Direction 1:
Answer these questions from the gRPC streaming text, one line each:
(a) In what year did Google open-source gRPC?
(b) What is the default stream-level flow control window?
(c) Which RPC type does the text recommend using by default?
Direction 2: Resume the gRPC streaming text after its final sentence.

======== Text block ========

[BEE-19046] gRPC Streaming Patterns
INFO
gRPC offers four RPC types — unary, server streaming, client streaming, and bidirectional streaming — each suited to a distinct communication pattern; choosing the wrong type wastes a connection, breaks flow control, or forces polling where push would suffice.
Context
HTTP/1.1's request-response model is fundamentally half-duplex: a client sends a request, the server responds, and the connection is either reused for the next request or torn down. For service-to-service communication where one side continuously produces data — a log aggregation service streaming events, a machine learning inference service processing a video frame-by-frame, or a chat service relaying messages — this model requires either polling (N requests for N updates) or long-polling with its attendant timeout and reconnect complexity.
gRPC, open-sourced by Google in 2015, is built on HTTP/2 (RFC 7540), which enables full-duplex multiplexed streams over a single TCP connection. A single HTTP/2 connection carries many logical streams concurrently; each stream is bidirectional and supports arbitrary message framing with flow control at both the stream and connection level. gRPC maps its four RPC types directly onto HTTP/2 streams: a unary RPC uses a single request DATA frame and a single response DATA frame; a server-streaming RPC uses one request DATA frame and N response DATA frames; bidirectional streaming keeps both DATA frame sequences open simultaneously.
This architecture provides capabilities impossible in HTTP/1.1 without hacks: the server can push data the moment it is produced; the client can stream uploads without waiting for the server to finish; both sides can send and cancel concurrently. The tradeoff is complexity: streaming RPCs have a lifecycle (open → half-close → close), error semantics (status codes arrive in HTTP/2 trailers, not headers), and flow control windows that must be managed to avoid deadlocks.
Design Thinking
Choosing the Right RPC Type
| RPC Type | Client sends | Server sends | Use when |
|---|---|---|---|
| Unary | 1 message | 1 message | Request-response: CRUD, auth, queries |
| Server streaming | 1 message | N messages | Server has more data than fits in one response: large result sets, real-time feeds, log tailing |
| Client streaming | N messages | 1 message | Client has more data than fits in one request: file upload, sensor data ingestion, bulk write |
| Bidirectional | N messages | N messages | Independent send/receive: chat, real-time collaboration, game state sync |
The decision point: does either side need to send more than one logical message in the exchange? If yes, use streaming. Does the sequence of messages from each side interleave independently (not request/response pairs)? If yes, use bidirectional rather than alternating server/client streaming.
Bidirectional streaming is powerful but operationally complex. Prefer server or client streaming when only one side needs to send multiple messages. Unary RPCs are simpler to implement, debug, and observe — use them by default.
HTTP/2 Flow Control
gRPC inherits HTTP/2's sliding-window flow control at two levels:
Connection level: limits total bytes in-flight across all streams on one connection (default 65,535 bytes per RFC 7540; most implementations increase this to 1–16 MB via SETTINGS frames).
Stream level: limits bytes in-flight on a single stream (also 65,535 bytes default). A sender cannot transmit more data than the receiver's advertised window allows. The receiver increments the window by sending WINDOW_UPDATE frames as it processes data.

======== Excerpted data ========

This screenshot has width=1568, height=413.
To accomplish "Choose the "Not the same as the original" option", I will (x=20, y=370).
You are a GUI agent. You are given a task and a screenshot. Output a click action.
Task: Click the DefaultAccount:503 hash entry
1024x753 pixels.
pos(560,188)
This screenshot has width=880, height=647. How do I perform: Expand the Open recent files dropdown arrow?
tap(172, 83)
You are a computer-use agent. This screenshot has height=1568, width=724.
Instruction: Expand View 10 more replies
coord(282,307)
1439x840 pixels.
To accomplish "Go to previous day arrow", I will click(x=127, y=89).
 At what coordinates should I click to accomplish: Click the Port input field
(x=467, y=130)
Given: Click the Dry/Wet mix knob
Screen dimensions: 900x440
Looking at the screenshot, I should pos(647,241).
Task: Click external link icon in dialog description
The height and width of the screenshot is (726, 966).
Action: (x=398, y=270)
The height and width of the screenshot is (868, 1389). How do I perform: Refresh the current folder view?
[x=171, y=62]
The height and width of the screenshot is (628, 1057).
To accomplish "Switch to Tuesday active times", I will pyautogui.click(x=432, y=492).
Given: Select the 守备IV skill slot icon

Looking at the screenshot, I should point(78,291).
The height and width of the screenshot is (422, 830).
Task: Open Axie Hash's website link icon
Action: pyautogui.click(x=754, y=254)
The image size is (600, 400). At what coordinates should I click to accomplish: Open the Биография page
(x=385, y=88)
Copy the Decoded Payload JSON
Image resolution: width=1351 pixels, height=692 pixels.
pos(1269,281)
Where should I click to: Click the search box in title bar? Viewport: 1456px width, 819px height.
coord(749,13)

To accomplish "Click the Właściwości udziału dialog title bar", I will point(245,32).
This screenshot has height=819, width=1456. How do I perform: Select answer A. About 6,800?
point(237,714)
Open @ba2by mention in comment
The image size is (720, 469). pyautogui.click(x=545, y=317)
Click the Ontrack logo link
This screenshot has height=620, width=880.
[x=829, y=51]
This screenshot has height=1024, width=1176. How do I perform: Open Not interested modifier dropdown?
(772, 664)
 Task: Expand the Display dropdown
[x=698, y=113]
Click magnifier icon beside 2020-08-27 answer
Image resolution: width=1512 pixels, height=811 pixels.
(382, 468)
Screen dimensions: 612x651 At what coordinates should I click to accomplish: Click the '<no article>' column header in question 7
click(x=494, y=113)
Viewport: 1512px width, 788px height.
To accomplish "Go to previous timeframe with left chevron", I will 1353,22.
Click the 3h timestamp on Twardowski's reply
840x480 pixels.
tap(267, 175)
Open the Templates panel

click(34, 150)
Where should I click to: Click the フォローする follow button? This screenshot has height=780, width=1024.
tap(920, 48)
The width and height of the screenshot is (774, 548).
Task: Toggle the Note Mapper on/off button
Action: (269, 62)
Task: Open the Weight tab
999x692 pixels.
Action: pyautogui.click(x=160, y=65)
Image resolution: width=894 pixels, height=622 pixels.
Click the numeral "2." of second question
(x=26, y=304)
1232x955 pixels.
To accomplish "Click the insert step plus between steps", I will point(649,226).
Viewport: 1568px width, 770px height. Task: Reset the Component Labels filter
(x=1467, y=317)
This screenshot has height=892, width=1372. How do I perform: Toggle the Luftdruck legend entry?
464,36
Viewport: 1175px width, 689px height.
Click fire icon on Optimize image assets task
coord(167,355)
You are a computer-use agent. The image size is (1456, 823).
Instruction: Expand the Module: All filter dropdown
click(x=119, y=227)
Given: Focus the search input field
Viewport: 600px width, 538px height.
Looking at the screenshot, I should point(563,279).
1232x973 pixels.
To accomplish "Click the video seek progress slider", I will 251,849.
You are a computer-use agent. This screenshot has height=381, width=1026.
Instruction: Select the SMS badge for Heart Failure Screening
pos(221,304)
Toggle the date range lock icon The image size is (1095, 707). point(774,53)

========

Final answer 1:
(a) 2015
(b) 65,535 bytes
(c) Unary

Final answer 2:
A slow consumer automatically slows the producer — this is backpressure. If a server-streaming RPC produces data faster than the client reads it, the server's write blocks when the stream window fills. gRPC-Go exposes peer.Peer and flow control via SetWriteDeadline; gRPC-Java exposes isReady() on StreamObserver to check whether the stream window is non-zero before sending. A producer that ignores isReady() will queue messages in-process memory until it exhausts heap, not until HTTP/2 backpressure kicks in.
Deadline Propagation
Every gRPC call carries a deadline (absolute UTC time) encoded in the grpc-timeout HTTP/2 header. The deadline represents the total wall-clock time the caller is willing to wait, not a per-hop timeout. A service receiving a request MUST propagate the remaining deadline to any downstream gRPC calls it makes, not set a fresh timeout. Failing to propagate deadlines allows downstream services to continue work after the upstream caller has already given up and moved on — wasting resources and generating orphaned side effects.
gRPC libraries provide context propagation for this. In Go, context.WithDeadline or context.WithTimeout is passed to each downstream call. In Java, the interceptor chain propagates deadlines automatically when using grpc-java's built-in deadline propagation. In Python, asyncio contexts or the grpc.aio API carry deadlines.
Error Handling in Streams
gRPC errors in streaming RPCs arrive in HTTP/2 trailers (after all DATA frames), not in response headers. The final status is a grpc-status trailer with one of the well-defined status codes (OK, CANCELLED, DEADLINE_EXCEEDED, RESOURCE_EXHAUSTED, etc.).
A streaming RPC can fail mid-stream. The server closes the stream by sending a RST_STREAM frame (hard abort) or by sending trailers with a non-OK status. The client observes this as an error on the stream iterator or StreamObserver.onError callback. Partial data already received by the client is application-defined — some protocols treat partial streams as usable; others discard them.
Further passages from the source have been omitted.